Genetic and genomic research is another avenue that may have diagnostic potential. It is by now well-established that there is no “autism gene” – in fact, hundreds of genes have been found to be connected to autism, and estimates show that approximately 1000 genes are so connected. Given that the human genome consists of 22,000 genes, this means that as many as 5% of all genes in some way affect autism. Consequently, it will be very difficult, and most likely impractical, to effectively diagnose autism using genetic tests alone. This will provide some assurance to those in the autism community who fear that such a test might be used for eugenic purposes. Where such tests will have value, in conjunction with other methods, is in the early detection of autism which can in turn lead to effective interventions in small children. Such methods may also be of use in performing adult diagnoses.

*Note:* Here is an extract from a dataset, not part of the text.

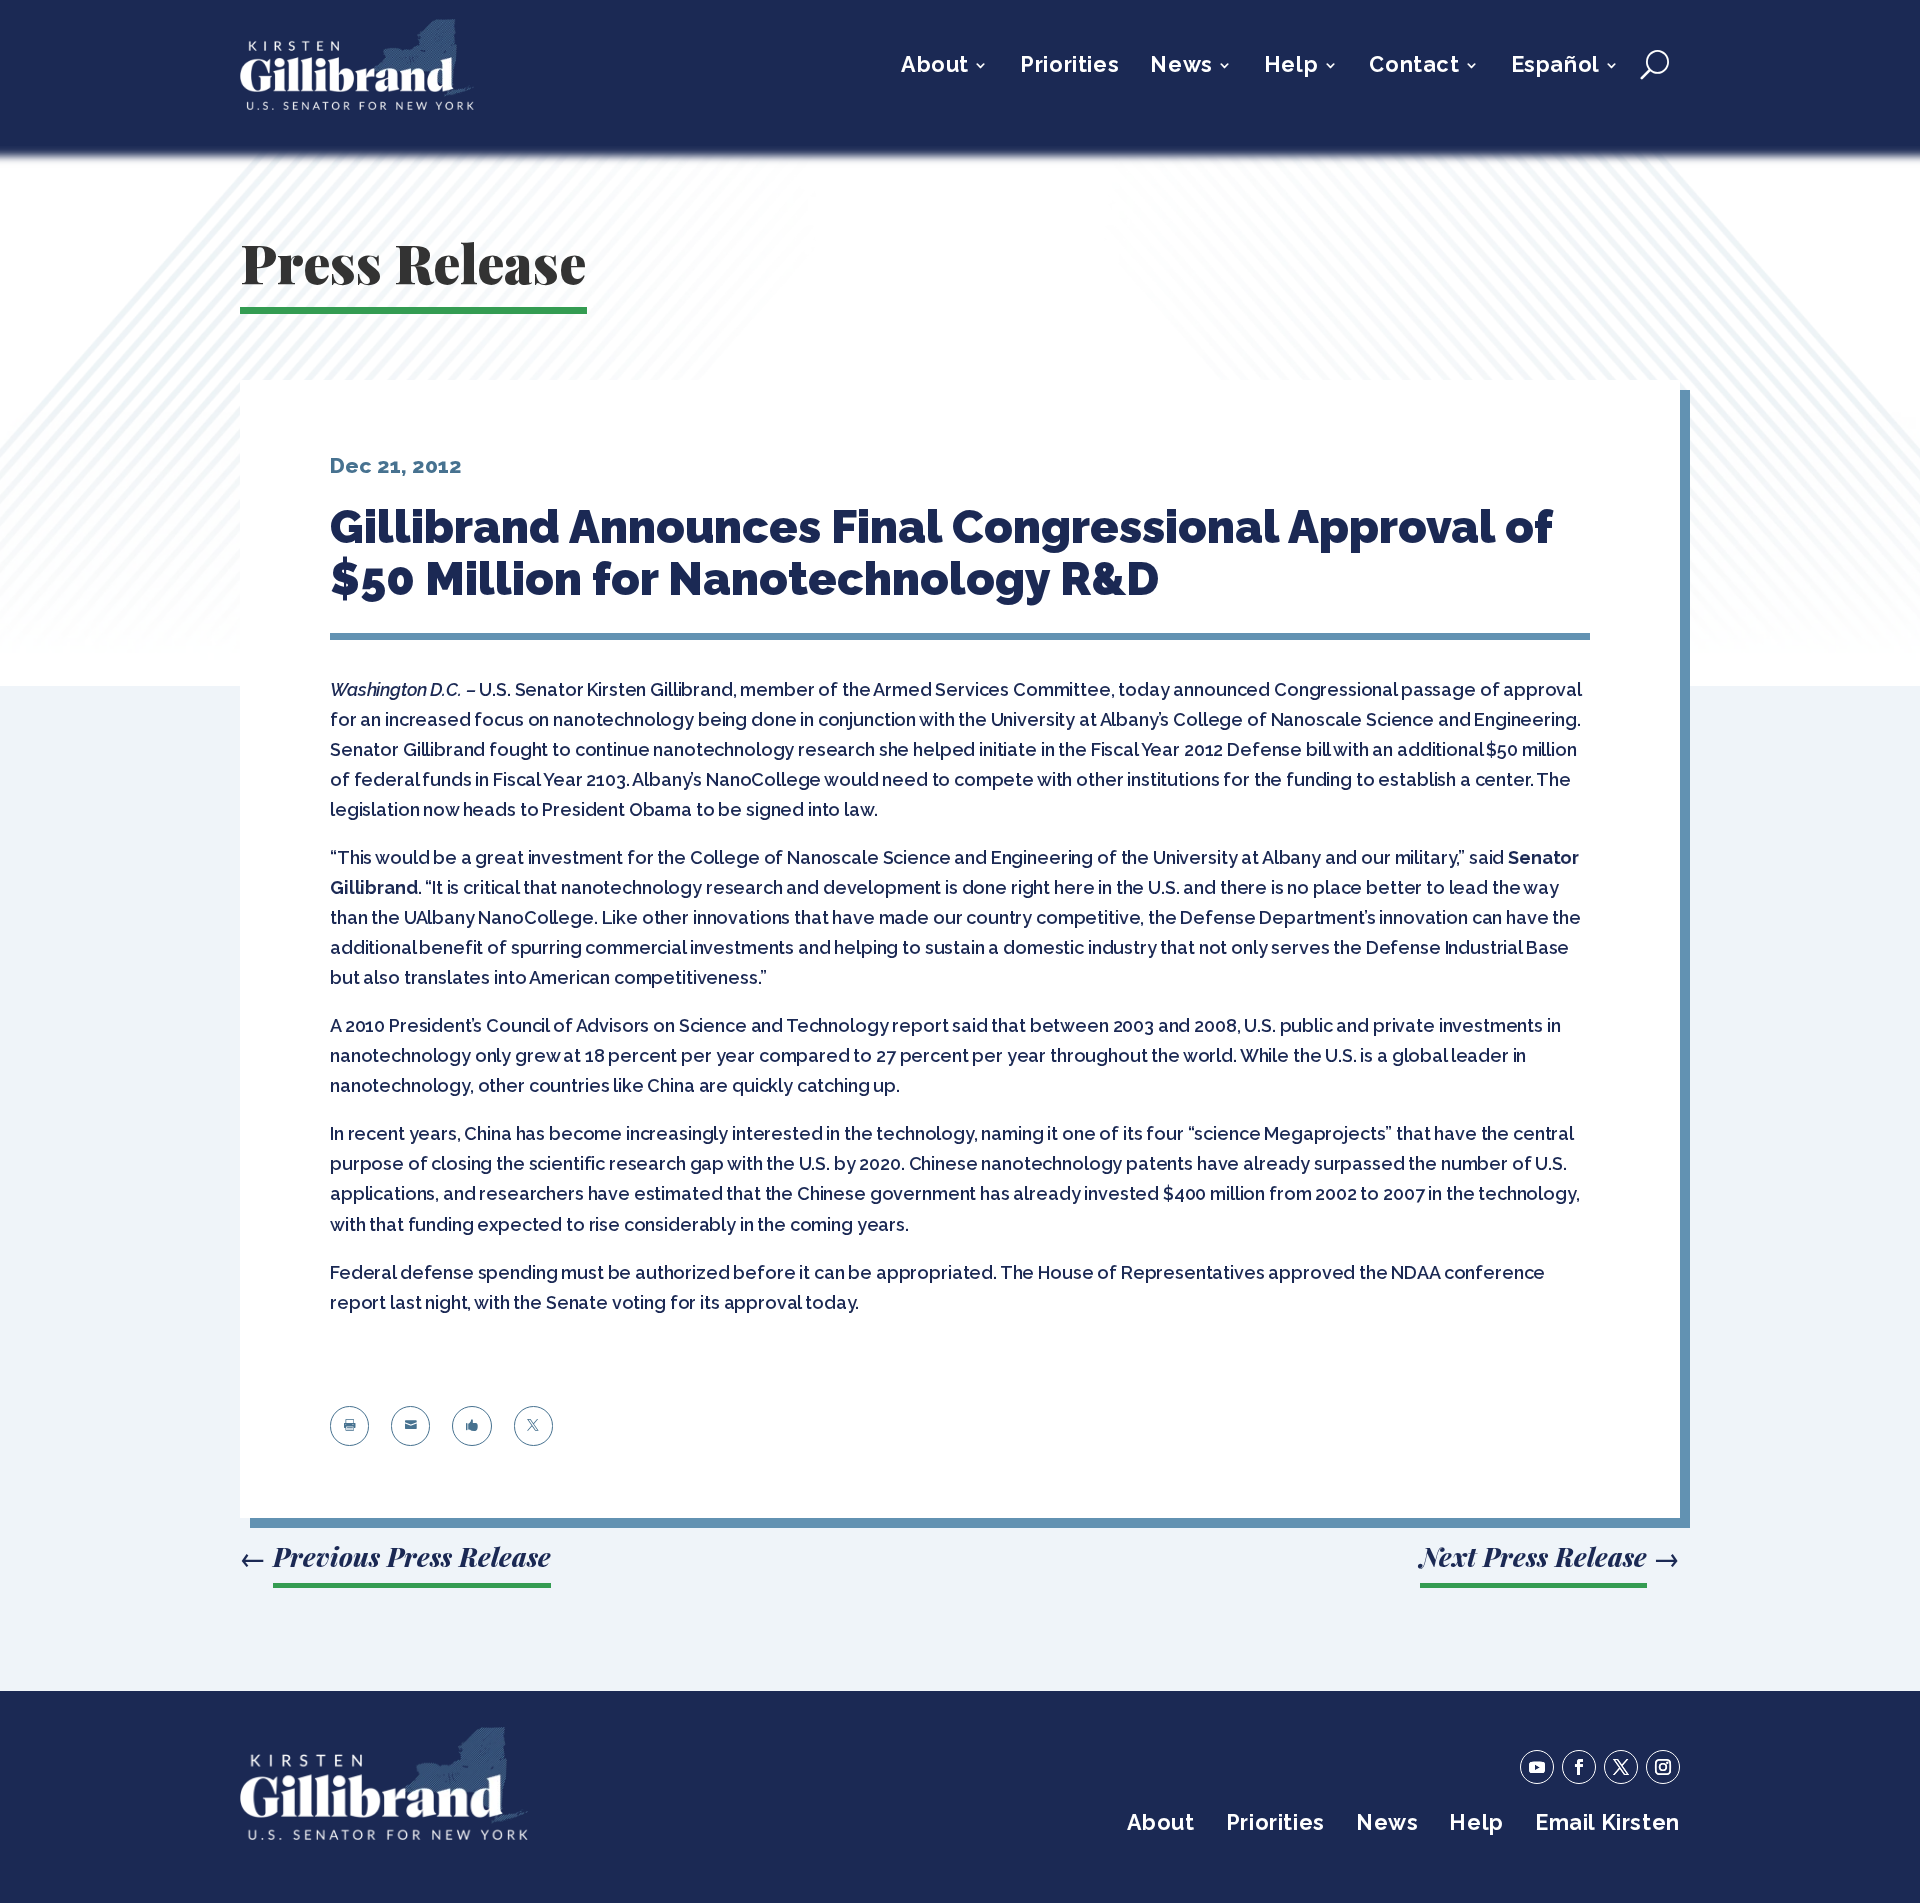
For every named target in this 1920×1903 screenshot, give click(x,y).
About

In addition to genetics and genomics, autism research is finding applications for epigenetics (the activation/deactivation of specific genes) and proteomics (mapping of the actual proteins that are synthesized by cells from DNA sequences with the genetic code); the latter is currently being studied at Clarkson University and other places, and has shown some promise towards future diagnostic methods.

I want to take this opportunity to encourage readers who are involved in any relevant research to consider its possible implications for adults on the autism spectrum. In particular, anything that could lead to a diagnostic method will be of great benefit to our community.

In conclusion, science is more responsible for the benefits that we all enjoy in the modern world than any other single factor. In the same manner, science offers enormous potential for addressing the issues and challenges that people living on the autism spectrum face. Let the march of scientific progress continue, especially in the area of autism.